Lifetime employment estimates are author constructed. Methodology: disclosed peak headcount times annual attrition rate times years in operation, adjusted for overlap (employees re counted across years held flat per industry rule of thumb). Attrition rates applied: 22 percent blended for BPO (ibex), 18 percent for software services (Systems, Arbisoft, 10Pearls), 14 percent for product companies (NetSol, CareCloud). Figures are order of magnitude estimates intended to demonstrate the talent pipeline contribution of each ecosystem.
Afiniti counterfactual valuation uses Sprinklr (Nasdaq:CXM, $3B current, peak $16B in 2021), NICE Ltd (Nasdaq:NICE, ~$10B), Genesys (private, $21B Salesforce led 2021 mark) and Cresta AI ($1.6B Series D 2024) as comparables. Calculation: 2018 Series D valuation of $1.6B implied roughly 10 times revenue on then reported figures of approximately $150M. Held flat (conservative), applying 6 times public comp floor and 12 to 15 times private AI multiple ceiling, gives an $8B to $22B range. Sensitivity not run on revenue growth scenarios.
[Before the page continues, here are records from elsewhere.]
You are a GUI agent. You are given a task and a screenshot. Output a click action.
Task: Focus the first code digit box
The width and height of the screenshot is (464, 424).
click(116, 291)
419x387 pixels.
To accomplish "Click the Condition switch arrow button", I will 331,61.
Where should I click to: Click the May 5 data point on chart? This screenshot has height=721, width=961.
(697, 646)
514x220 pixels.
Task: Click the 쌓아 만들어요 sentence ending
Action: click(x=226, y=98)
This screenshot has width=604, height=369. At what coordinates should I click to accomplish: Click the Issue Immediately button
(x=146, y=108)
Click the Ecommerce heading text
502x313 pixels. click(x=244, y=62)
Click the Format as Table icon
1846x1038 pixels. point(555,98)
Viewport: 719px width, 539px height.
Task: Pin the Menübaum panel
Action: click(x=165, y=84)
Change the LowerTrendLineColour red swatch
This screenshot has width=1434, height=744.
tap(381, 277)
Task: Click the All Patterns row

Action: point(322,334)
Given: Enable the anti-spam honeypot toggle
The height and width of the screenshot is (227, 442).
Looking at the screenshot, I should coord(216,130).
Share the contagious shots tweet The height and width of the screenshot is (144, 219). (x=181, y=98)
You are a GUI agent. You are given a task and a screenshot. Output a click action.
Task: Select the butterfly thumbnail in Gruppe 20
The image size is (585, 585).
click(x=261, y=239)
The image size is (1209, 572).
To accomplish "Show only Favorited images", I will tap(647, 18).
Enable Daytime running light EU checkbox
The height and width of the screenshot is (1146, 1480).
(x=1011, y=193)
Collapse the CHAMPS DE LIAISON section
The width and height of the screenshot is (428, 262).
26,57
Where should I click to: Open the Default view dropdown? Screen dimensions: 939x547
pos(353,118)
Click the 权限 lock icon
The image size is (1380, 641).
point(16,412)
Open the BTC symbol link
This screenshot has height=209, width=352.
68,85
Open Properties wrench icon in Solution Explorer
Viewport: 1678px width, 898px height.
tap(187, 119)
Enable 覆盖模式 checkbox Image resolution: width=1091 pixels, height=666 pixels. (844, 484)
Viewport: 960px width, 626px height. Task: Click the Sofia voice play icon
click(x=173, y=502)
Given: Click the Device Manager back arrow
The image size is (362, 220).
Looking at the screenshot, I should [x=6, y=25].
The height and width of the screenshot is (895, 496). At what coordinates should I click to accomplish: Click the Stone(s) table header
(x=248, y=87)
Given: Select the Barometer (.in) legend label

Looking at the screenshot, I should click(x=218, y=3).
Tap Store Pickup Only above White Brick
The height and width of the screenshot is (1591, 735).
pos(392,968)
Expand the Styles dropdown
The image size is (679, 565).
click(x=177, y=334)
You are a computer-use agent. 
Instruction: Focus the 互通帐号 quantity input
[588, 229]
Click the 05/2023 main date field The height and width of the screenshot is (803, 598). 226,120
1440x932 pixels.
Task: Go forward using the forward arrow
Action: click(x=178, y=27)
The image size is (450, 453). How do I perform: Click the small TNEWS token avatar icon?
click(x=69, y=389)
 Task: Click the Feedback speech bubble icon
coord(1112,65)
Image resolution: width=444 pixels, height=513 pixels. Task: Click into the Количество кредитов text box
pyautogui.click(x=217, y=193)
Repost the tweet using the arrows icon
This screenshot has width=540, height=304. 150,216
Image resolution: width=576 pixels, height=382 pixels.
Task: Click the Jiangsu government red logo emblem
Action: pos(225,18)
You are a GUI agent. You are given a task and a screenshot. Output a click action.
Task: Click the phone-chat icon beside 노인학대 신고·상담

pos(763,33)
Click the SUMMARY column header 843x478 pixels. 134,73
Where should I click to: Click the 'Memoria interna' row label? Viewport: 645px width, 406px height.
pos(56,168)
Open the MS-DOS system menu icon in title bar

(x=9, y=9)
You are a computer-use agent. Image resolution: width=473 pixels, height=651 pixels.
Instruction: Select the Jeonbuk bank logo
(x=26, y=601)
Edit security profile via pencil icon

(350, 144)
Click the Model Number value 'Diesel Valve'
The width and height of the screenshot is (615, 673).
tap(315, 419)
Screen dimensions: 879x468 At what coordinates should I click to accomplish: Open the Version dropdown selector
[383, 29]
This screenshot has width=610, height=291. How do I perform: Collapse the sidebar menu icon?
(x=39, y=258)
Primary sources. Company annual reports filed with PSX (Systems, TRG, NetSol, Avanceon, Octopus, Airlink). SEC 10-K, 10-Q and 8-K filings (NetSol Inc, ibex, CareCloud, Align Technology). The Bermuda Supreme Court Sanction Order (Nov 2024) and US Bankruptcy Court for the District of Delaware Chapter 15 verified petition (Nov 2024) for the Afiniti restructuring. AIM Cancellation Notice 30 November 2016 and Final Results for Year Ended 30 June 2013 for Digital Globe Services. Primerica 8-K (April 2021) and GoHealth (GOCO) press release (October 2024) for the e-TeleQuote transactions. Press announcements from Sarmayacar, Shorooq Partners and IFC for OneLoad and Salesflo / Jugnu funding. Business Recorder, ProPakistani, The Express Tribune, Arab News and Profit by Pakistan Today reportage cross referenced with PSX corporate filings. SBP Balance of Payments data and PSEB releases for IT export figures. Payoneer Pakistan Country Report (2025) for freelance ecosystem metrics. Employee counts use latest company disclosed figures supplemented by LinkedIn corporate profile data where formal disclosure is absent.
Excluded by design. The broader unlisted Pakistani IT export ecosystem is treated as a single Layer 2 aggregate, not company by company. Government owned entities (Pak Datacom, NRTC), media companies sometimes mis categorised as tech (Hum Network), and pure telco listings (PTCL) are out of scope.